Les préfets de Bretagne et des Pays de la Loire ont adressé une lettre conjointe au président de la Commission locale de l’eau. Dans ce courrier, ils estiment que les discussions n’ont pas atteint la maturité nécessaire pour adopter ce document stratégique, qui s’avère être le plus grand de France. Cette décision s’aligne sur les revendications syndicales et remet en question des années de négociations.
L’incompréhension des élus et des acteurs locaux
Ce revirement provoque l’indignation de ceux qui portent ce projet depuis plusieurs années. Nathalie Appéré, présidente de Rennes Métropole, dénonce l’anéantissement de quatre années de travail et de compromis. De son côté, Jérémy Grandière, membre de la Commission, s’insurge contre l’arrêt brutal du processus à l’approche de son aboutissement final.

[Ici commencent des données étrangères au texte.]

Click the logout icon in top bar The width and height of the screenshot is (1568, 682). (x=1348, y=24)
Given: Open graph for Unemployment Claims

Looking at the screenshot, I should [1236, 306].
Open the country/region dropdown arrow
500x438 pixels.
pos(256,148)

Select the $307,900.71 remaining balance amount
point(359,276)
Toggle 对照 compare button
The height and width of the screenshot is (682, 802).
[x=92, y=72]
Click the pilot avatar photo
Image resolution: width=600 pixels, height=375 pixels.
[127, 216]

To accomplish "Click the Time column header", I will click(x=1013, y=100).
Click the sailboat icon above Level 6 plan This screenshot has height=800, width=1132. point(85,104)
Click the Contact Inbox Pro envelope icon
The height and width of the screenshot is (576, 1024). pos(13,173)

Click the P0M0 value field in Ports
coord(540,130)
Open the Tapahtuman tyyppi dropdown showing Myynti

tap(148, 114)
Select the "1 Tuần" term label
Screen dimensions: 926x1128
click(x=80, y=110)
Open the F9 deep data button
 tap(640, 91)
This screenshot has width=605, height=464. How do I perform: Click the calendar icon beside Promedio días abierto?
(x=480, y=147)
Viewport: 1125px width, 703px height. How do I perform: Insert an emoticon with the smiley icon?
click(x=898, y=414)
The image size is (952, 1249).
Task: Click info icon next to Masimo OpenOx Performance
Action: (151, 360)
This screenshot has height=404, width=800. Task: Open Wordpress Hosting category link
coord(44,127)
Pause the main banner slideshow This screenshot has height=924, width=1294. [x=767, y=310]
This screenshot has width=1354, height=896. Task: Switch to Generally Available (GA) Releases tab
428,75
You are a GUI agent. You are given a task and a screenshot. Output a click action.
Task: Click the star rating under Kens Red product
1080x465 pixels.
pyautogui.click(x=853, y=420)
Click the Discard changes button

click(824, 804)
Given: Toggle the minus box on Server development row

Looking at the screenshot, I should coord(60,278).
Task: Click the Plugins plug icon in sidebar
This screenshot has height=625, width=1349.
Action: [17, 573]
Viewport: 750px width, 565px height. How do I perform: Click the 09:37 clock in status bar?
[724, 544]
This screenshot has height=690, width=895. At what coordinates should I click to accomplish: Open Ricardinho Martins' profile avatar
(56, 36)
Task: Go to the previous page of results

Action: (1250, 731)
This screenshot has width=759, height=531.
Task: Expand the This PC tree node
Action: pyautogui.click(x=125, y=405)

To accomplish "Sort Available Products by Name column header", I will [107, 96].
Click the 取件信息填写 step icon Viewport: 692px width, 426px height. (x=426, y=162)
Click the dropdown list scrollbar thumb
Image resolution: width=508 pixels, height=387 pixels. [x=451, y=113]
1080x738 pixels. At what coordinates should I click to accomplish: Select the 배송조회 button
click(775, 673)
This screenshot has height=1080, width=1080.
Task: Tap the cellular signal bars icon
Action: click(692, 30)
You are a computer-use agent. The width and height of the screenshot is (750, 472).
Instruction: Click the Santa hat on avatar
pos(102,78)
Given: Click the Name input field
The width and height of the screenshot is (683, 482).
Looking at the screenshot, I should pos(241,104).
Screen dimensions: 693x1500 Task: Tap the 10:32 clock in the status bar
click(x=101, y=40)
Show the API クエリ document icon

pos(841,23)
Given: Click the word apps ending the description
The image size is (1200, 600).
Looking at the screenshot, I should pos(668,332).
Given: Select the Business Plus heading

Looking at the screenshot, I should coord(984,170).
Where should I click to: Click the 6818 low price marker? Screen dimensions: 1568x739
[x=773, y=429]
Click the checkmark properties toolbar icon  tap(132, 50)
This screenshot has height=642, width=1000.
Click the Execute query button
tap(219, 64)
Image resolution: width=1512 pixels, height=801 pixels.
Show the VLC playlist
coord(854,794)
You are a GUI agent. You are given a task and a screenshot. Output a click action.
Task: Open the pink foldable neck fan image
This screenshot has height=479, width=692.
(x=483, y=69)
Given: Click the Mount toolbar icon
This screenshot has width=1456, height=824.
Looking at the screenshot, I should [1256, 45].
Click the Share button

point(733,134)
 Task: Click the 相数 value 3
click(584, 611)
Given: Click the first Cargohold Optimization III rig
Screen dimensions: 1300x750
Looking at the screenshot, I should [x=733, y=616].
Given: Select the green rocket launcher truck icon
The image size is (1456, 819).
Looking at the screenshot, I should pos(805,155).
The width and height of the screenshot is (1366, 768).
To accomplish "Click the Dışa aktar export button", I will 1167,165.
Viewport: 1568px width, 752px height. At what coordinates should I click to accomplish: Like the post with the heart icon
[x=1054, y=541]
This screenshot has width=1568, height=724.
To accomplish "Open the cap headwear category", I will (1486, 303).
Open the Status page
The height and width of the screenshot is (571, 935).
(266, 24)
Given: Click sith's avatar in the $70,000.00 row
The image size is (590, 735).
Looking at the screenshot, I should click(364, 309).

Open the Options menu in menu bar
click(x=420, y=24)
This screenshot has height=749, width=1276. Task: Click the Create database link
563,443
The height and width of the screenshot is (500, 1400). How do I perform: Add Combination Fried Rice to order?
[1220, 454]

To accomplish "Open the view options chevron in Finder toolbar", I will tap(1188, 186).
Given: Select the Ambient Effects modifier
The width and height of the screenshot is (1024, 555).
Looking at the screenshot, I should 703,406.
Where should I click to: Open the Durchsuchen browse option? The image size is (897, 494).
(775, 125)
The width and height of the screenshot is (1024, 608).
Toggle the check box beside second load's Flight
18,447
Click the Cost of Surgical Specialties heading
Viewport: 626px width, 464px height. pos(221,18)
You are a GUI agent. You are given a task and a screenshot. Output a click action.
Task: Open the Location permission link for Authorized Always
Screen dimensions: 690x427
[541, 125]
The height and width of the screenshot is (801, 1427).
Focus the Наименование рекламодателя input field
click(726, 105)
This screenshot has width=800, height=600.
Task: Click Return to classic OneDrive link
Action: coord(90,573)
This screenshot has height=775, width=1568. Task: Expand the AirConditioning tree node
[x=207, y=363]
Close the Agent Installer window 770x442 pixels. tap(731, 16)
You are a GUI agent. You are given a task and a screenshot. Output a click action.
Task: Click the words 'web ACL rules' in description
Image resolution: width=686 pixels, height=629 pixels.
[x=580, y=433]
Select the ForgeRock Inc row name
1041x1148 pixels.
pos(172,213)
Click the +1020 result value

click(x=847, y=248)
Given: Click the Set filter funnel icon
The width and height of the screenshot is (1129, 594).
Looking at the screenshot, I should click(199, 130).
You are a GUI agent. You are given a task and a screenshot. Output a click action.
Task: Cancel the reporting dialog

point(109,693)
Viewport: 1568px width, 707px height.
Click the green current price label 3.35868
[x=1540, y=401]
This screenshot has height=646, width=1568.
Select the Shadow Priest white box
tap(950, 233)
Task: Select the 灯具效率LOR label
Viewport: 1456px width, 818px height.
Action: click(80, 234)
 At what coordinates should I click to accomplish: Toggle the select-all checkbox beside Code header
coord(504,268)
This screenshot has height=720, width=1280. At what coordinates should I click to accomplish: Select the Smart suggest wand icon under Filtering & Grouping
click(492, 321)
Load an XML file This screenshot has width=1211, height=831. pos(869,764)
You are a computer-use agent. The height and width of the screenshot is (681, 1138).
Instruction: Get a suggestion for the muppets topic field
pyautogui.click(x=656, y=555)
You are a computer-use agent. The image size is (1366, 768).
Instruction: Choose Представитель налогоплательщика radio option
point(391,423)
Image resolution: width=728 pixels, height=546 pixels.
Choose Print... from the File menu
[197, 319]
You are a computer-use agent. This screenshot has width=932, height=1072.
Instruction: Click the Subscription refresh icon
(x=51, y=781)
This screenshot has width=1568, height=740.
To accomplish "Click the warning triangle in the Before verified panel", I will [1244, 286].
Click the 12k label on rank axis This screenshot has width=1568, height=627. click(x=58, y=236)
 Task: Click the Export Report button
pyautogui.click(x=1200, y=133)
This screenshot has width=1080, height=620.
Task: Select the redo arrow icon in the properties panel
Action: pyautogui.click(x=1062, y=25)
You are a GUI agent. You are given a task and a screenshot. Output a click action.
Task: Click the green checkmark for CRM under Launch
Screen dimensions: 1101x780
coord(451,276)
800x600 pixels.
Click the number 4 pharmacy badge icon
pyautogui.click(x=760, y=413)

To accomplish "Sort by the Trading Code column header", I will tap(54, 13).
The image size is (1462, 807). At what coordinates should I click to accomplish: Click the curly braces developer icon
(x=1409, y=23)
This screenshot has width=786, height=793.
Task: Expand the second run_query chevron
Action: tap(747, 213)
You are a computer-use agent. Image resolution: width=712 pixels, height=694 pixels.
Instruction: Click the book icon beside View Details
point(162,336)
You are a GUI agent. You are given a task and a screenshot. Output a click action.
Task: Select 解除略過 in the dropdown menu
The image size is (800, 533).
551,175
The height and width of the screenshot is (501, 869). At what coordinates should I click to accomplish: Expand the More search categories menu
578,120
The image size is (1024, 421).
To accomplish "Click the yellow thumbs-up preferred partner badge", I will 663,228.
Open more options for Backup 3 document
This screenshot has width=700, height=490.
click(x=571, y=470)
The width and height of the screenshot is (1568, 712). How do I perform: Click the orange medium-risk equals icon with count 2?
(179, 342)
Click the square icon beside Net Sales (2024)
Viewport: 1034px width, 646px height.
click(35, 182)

La situation écologique est pourtant alarmante. En Ille-et-Vilaine, à peine 3 % des masses d’eau affichent un bon état écologique. Le président de la Fédération de pêche locale déplore la disparition de la vie dans les rivières et l’incohérence de poursuivre l’épandage de pesticides dans des zones de captage d’eau potable. Le syndicat Eaux et Vilaine confirme cette dégradation continue, appelant à des mesures d’urgence pour restaurer la qualité des ressources.
L’inquiétude du monde agricole face aux interdictions
Face à ces arguments, les agriculteurs expriment de vives craintes. La branche morbihannaise du syndicat agricole estime que le nouveau schéma menace directement la sécurité alimentaire des troupeaux et la viabilité économique de nombreuses exploitations. Les représentants réclament par ailleurs davantage de transparence concernant les analyses de la qualité de l’eau.
Les restrictions préconisées ciblent particulièrement la culture du maïs, essentielle pour nourrir le bétail. Très exigeantes en eau, ces parcelles nécessitent un désherbage souvent réalisé à l’aide de produits phytosanitaires, reconnus comme toxiques pour les milieux aquatiques. Le désherbage mécanique, bien que possible pour s’y substituer, exige beaucoup plus de temps de travail.
Un moratoire qui divise profondément
À la suite du moratoire récemment annoncé au niveau national, les préfets insistent sur la nécessité de reprendre les discussions pour trouver un consensus. Cette pause suscite la colère de nombreux élus de la région, qui y voient une reculade pure et simple.
Pour les responsables locaux engagés sur le dossier, empêcher l’interdiction des herbicides sur les parcelles les plus sensibles constitue un renoncement majeur. Ils alertent sur les conséquences néfastes de ce report, tant pour la santé publique que pour la préservation de la biodiversité.